After more than two years, Karlin prevailed. In December 2006, the federal government admitted it had made a mistake, and the Afsharis received more than $600,000 and were told they could return to their jobs at the agency. The case confirmed Karlin’s faith in the U.S. justice system—particularly when he deposed the director of NIOSH, John Howard, who had approved the dismissals of the Afsharis.
“You have these two really bright, really nice people from Iran, and they’re sitting in Washington, D.C., watching their lawyer take a deposition from the director of NIOSH,” Karlin says. “We take that for granted in the United States. I had the right to make a high government official answer questions for these two folks who had been fired from their jobs.”

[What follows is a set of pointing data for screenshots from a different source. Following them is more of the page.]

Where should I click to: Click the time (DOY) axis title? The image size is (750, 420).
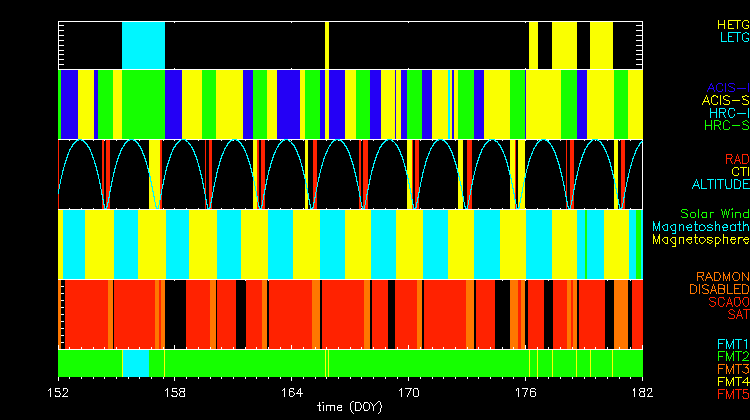(x=350, y=408)
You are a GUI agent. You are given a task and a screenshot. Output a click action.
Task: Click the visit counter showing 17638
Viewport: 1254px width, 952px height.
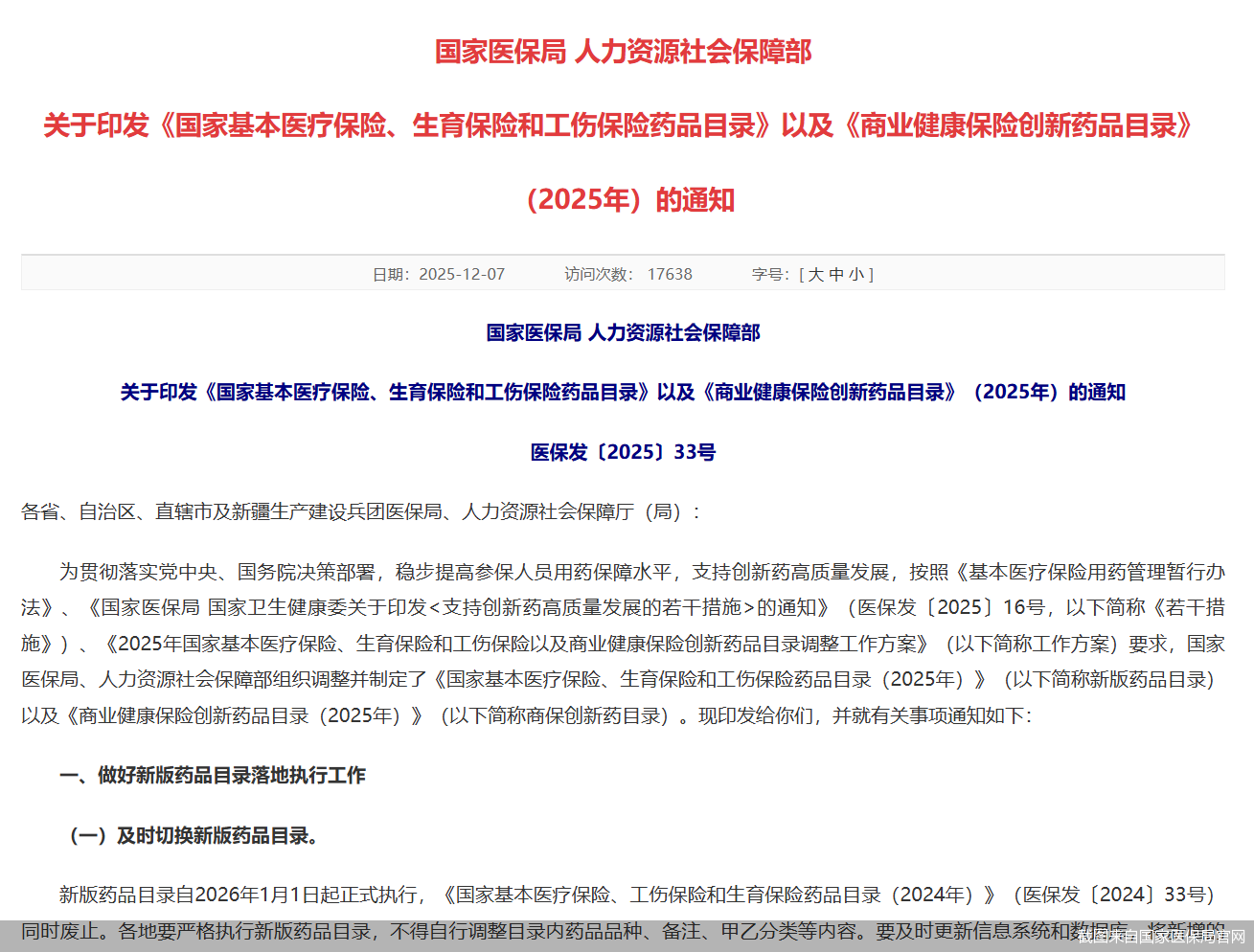pos(671,274)
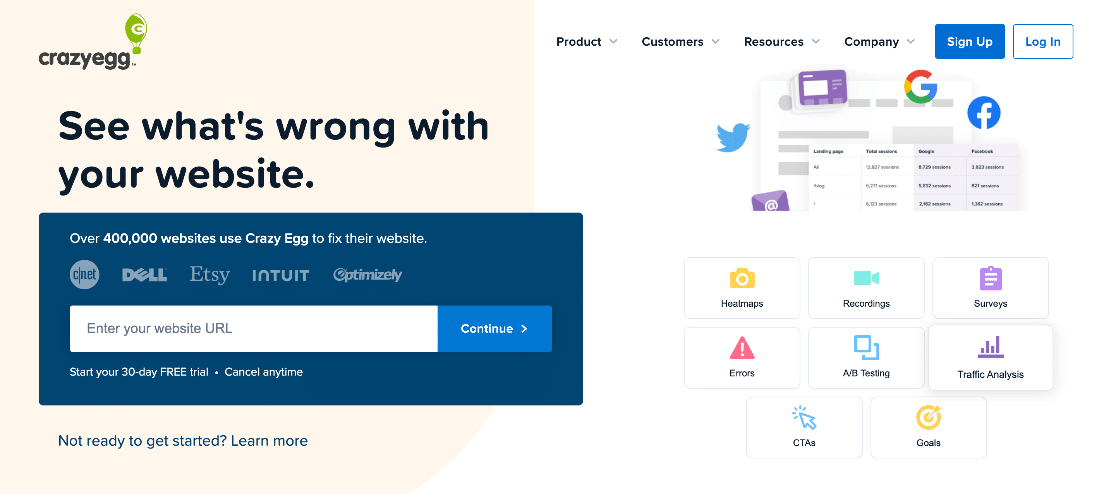1116x494 pixels.
Task: Select the Surveys clipboard icon
Action: (990, 278)

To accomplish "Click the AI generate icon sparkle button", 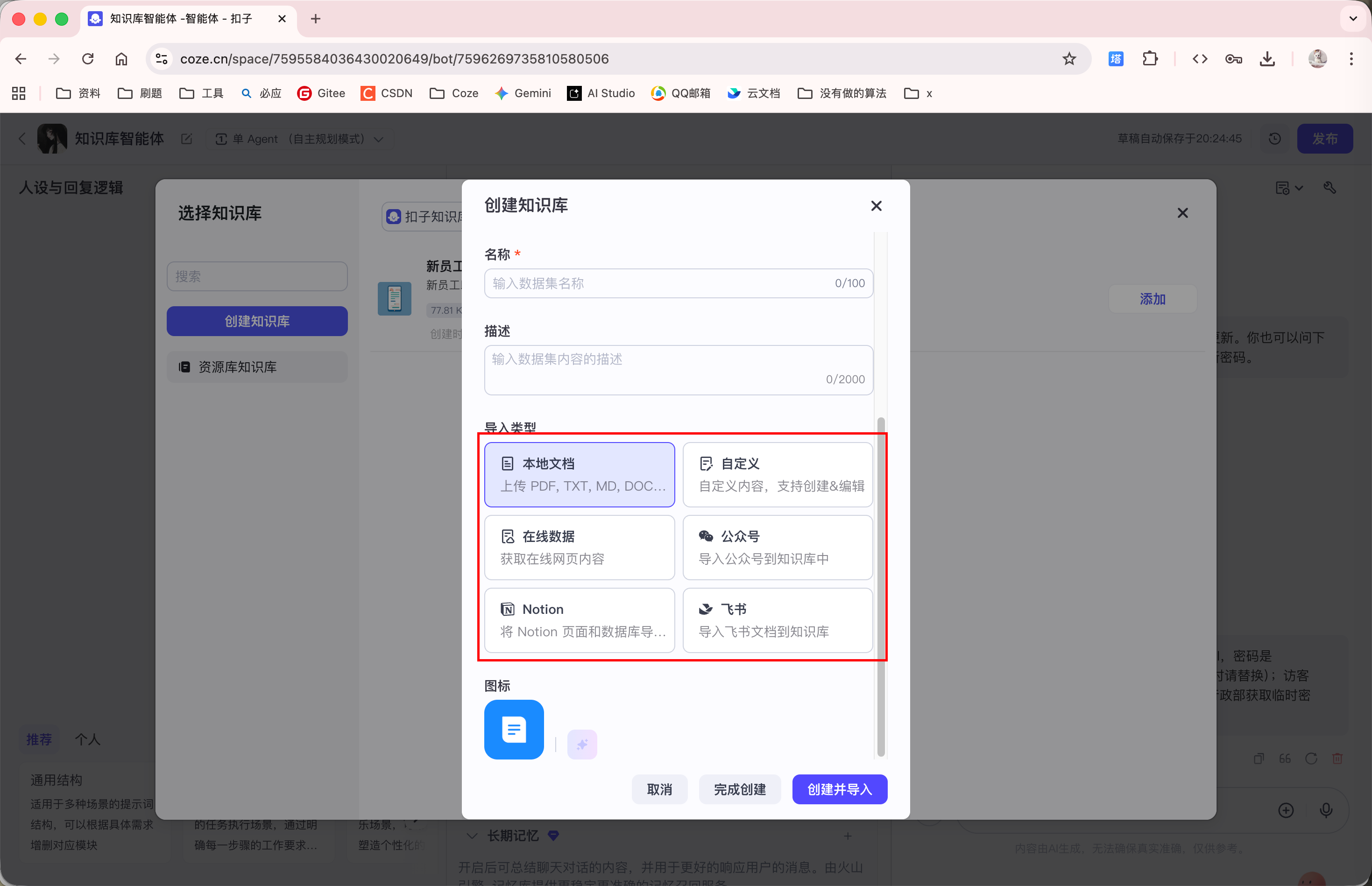I will pyautogui.click(x=582, y=745).
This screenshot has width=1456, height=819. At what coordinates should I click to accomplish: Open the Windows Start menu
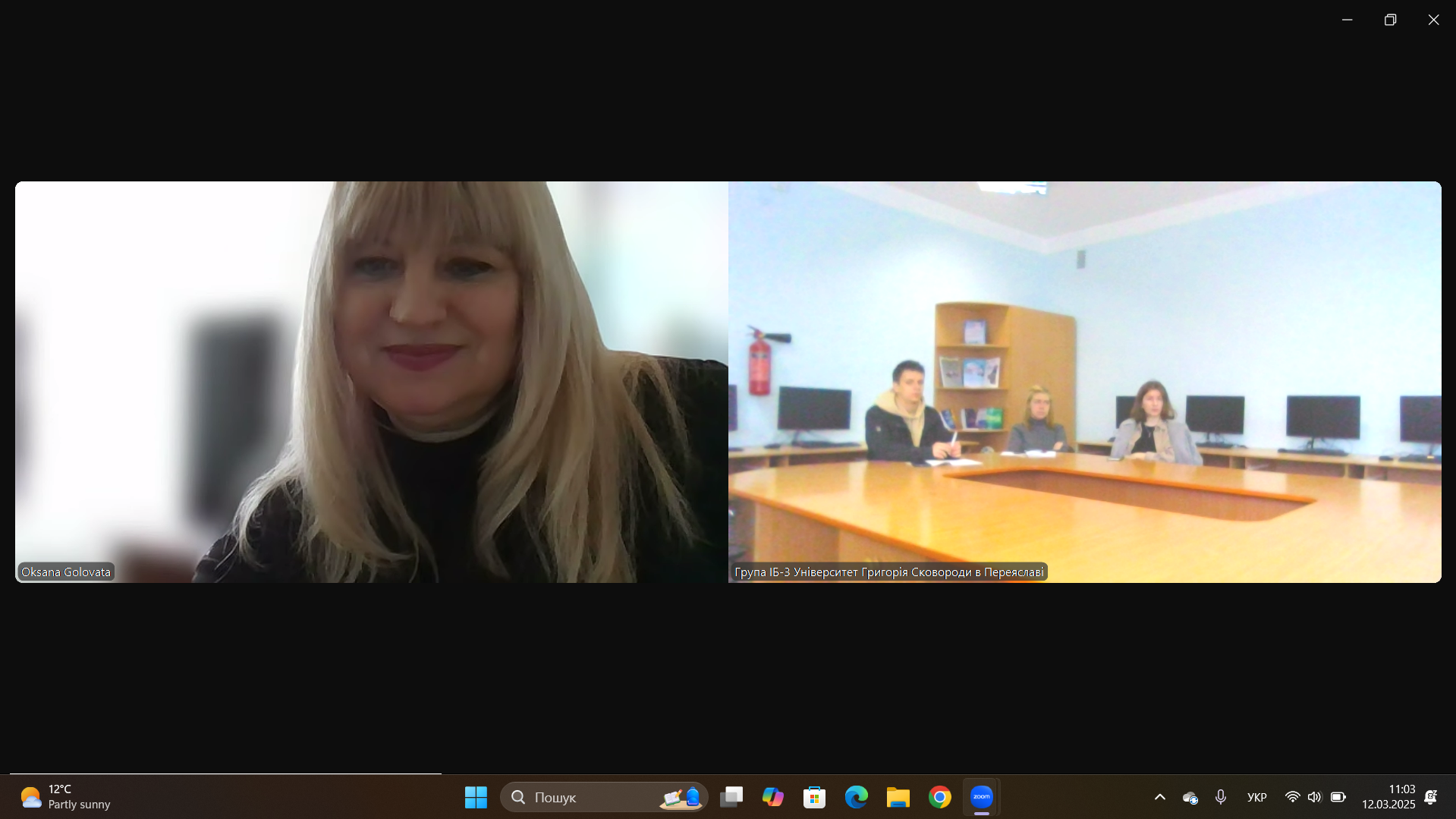point(476,797)
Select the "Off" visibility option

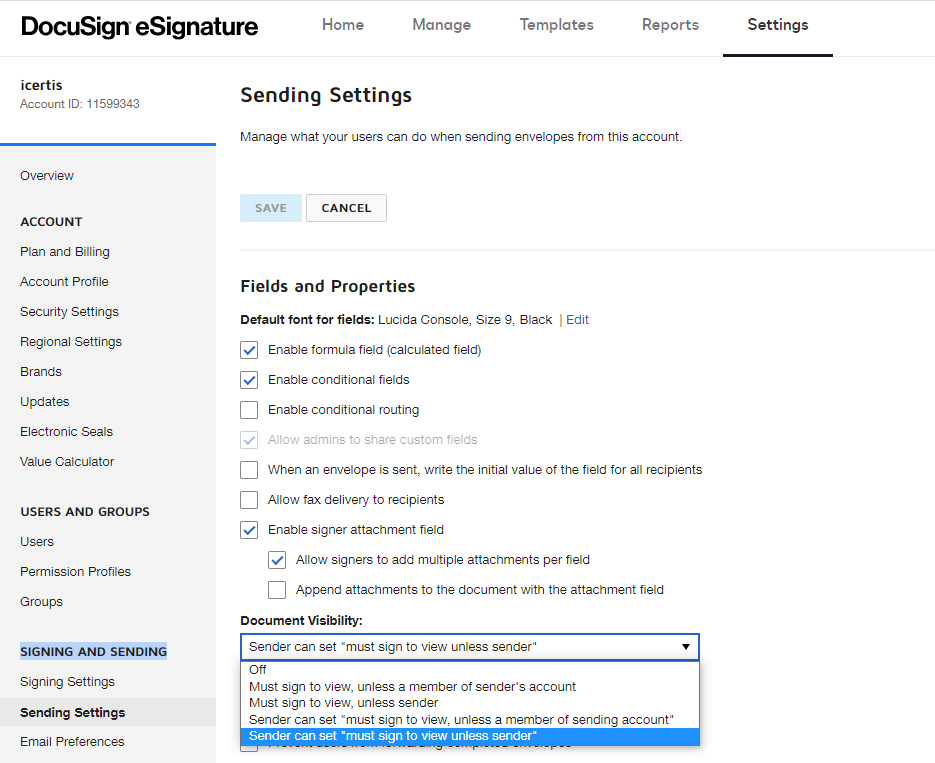[x=258, y=670]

From Shahla Afshari’s vantage point, the questioning itself was like a game of dodgeball. “It was really interesting for both [me and Aliakbar] to see,” she says. “Of course, [Howard] didn’t have anything interesting to say, except that he forgot everything and didn’t know about many of the questions that were being asked.” The simple fact that they had made it that far was what mattered most to the Afsharis. “It was a great feeling for us to see that we were getting somewhere,” Shahla says. “I must admit, it is a great country to be able to do that.”
It should come as no surprise that Karlin’s ideals are shared by his family—wife Millie, daughter Jenna, 28, and son Sam, 25. Millie works for Good News Garage, a statewide program that donates cars to people coming off welfare who need a vehicle to get to work; Jenna is a union organizer in Rhode Island; and Sam recently spent several months preparing for an environmental conference.
When Karlin isn’t fighting the good fight, he indulges in his other passion: world travel. It’s another way to broaden his mind, although he’s always glad to return to his adopted home of Morgantown.
“West Virginia is really a wonderful state to live in,” Karlin says. “It’s the kind of place where you feel like you’re part of a community. It lacks all of the tensions and problems of modern life in the big city.”
Besides, Karlin has no reason to move anywhere else. There is plenty to keep him busy in his corner of West Virginia.
“The basic notion that the individual should have rights to a certain sense of justice and equality against power, whether it be the power of the government or the power of corporations, is what makes this country very special,” Karlin says. “It doesn’t work all the time, but it’s still there. It’s an ideal, and it’s really important that we fight to preserve it.”